Para entender como o Brasil chegou a essa dependência, o estudo apresenta uma cronologia dos últimos 20 anos (2003-2023) de reformas, planos e programas de incentivo no âmbito das políticas energéticas nacionais. Essa recapitulação também traz um resumo das ações de resistência da sociedade civil, que conseguiu barrar e adiar dezenas de projetos fósseis nesse período.
“A transição pode ser uma oportunidade na reforma da nossa relação com outros países. Precisamos rever a lógica colonialista nas relações internacionais. A relação Norte-Sul global também precisa ser repensada, para não reproduzir a história que levou à desigualdade social. Sem isso, não vamos enfrentar a crise climática e proteger quem é mais afetado”, disse o deputado Tatto. Para Ricardo Baitelo, do IEMA, há mais de dez anos é discutido como seria a expansão do gás. “Agora é a hora que deveríamos pensar no descomissionamento de fósseis, e não cair no risco de ativos encalhados”, afirmou. “Falamos muito da transição energética, mas temos três componentes: a transição da matriz propriamente dita, nosso papel na escala global e a inclusão energética”, completa.
Foto de destaque: Agência Brasil
Entraves
O uso do gás fóssil deixou de ser um complemento emergencial e estratégico a ser acionado em momentos de crise hídrica para garantir uma fatia significativa dos investimentos na infraestrutura da geração elétrica brasileira, mostra o estudo. Justificativas econômicas questionáveis e um intenso marketing de sustentabilidade, leis e programas de incentivo ao uso do gás estariam comprometendo as metas climáticas nacionais e impedindo a expansão responsável e distribuída da eletricidade gerada por fontes renováveis.
Além de pontuar os custos econômicos, impactos socioambientais e retrocessos climáticos da expansão do gás fóssil na matriz elétrica, a publicação destaca casos emblemáticos de empreendimentos que já afetam diferentes regiões do país e aborda a tendência de avanço do setor petrolífero sobre a Amazônia.
A privatização da Eletrobras, instituída pela lei 14.182/2021, estabeleceu um acréscimo de 8 gigawatts de térmicas a gás por 15 anos, a serem instalados entre 2026 e 2030, em estados sem infraestrutura de gasodutos, as chamadas térmicas-jabuti.
Isso resultará na emissão de mais de 300 milhões de toneladas de gás carbônico equivalente, cerca de 40% do total de emissões do setor elétrico nacional atualmente. Além disso, mais de 70 novas térmicas estão em fase de estudo e planejamento.

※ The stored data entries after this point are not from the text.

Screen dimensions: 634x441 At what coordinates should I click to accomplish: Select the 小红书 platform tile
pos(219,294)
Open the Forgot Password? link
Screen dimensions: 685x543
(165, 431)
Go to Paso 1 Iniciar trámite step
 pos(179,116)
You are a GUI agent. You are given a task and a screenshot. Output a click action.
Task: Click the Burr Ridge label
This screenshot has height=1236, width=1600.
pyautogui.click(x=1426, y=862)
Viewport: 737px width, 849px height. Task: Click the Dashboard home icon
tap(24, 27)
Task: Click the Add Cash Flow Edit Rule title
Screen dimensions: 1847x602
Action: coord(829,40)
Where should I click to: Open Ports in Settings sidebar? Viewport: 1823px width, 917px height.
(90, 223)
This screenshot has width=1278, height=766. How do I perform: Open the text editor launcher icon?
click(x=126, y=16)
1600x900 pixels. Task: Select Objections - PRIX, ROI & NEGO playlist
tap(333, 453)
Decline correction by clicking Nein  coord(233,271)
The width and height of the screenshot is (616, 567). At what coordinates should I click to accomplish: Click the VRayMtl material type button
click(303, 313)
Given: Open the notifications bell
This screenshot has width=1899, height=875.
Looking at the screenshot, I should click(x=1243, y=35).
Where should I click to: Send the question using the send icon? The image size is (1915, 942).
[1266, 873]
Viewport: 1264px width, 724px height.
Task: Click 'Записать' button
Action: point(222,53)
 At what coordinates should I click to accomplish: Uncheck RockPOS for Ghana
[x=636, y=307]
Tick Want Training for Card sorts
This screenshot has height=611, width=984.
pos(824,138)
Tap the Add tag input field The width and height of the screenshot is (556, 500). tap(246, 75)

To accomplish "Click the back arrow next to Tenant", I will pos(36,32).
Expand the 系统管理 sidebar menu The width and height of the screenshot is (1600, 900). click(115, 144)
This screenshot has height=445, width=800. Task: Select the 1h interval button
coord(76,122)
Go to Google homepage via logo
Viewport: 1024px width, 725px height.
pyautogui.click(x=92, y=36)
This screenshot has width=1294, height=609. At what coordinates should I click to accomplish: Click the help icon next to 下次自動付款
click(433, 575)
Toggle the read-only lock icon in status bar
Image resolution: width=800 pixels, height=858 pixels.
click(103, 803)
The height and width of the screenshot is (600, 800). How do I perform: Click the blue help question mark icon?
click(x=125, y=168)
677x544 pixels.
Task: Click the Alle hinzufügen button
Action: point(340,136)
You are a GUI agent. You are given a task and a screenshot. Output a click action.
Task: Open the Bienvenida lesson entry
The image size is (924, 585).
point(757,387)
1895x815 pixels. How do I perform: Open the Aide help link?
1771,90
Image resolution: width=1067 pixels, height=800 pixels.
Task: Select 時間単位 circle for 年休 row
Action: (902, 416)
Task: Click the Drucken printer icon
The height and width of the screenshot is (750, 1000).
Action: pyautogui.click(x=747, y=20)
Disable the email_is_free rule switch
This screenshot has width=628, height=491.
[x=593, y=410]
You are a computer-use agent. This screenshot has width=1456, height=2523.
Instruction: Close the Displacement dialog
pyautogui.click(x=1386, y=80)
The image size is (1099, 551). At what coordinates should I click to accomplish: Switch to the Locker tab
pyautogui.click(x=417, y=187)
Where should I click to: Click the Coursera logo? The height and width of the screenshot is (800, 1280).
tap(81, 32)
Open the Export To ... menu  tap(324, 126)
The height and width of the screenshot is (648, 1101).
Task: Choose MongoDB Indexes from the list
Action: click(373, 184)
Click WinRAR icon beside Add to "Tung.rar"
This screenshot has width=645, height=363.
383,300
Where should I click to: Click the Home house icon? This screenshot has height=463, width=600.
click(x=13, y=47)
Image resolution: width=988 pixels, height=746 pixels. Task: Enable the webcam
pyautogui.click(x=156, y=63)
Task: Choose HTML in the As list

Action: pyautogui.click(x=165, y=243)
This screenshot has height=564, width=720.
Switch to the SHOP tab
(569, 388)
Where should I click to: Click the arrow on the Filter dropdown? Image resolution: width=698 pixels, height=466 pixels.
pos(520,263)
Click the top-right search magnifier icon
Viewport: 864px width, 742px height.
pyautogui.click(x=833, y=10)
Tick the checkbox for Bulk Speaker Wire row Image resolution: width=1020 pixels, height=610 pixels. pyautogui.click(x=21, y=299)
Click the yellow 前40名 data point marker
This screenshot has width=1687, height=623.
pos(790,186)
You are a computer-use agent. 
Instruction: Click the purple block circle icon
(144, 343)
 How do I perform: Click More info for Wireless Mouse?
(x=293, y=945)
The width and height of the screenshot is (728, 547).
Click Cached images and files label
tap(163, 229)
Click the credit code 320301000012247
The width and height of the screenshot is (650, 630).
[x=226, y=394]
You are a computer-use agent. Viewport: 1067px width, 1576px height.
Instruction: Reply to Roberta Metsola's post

Brasil precisa rever seus planos
“Investir em gás agora é economicamente inviável, essa tarifa será rapidamente passada aos consumidores. Como essa compra é para ser instalada em três, cinco, dez anos, até lá teremos outras alternativas tecnológicas como as baterias, que irão baratear. Estamos, hoje, decidindo coisas para nossos filhos, mas lá na frente o mundo será totalmente diferente. Teremos uma demanda muito grande de data center, com eficiência e produção mais razoável e justa”, informou Marangon.
O debate sobre a transição energética justa ganha força à medida que a COP 30 se aproxima, em 2025. Para os organizadores do levantamento, é urgente que o Brasil revise seus planos de expansão do uso do gás. Entre as conclusões e recomendações apresentadas, destaca-se a necessidade de uma expansão urgente de fontes renováveis, aliada à regulação efetiva do setor elétrico.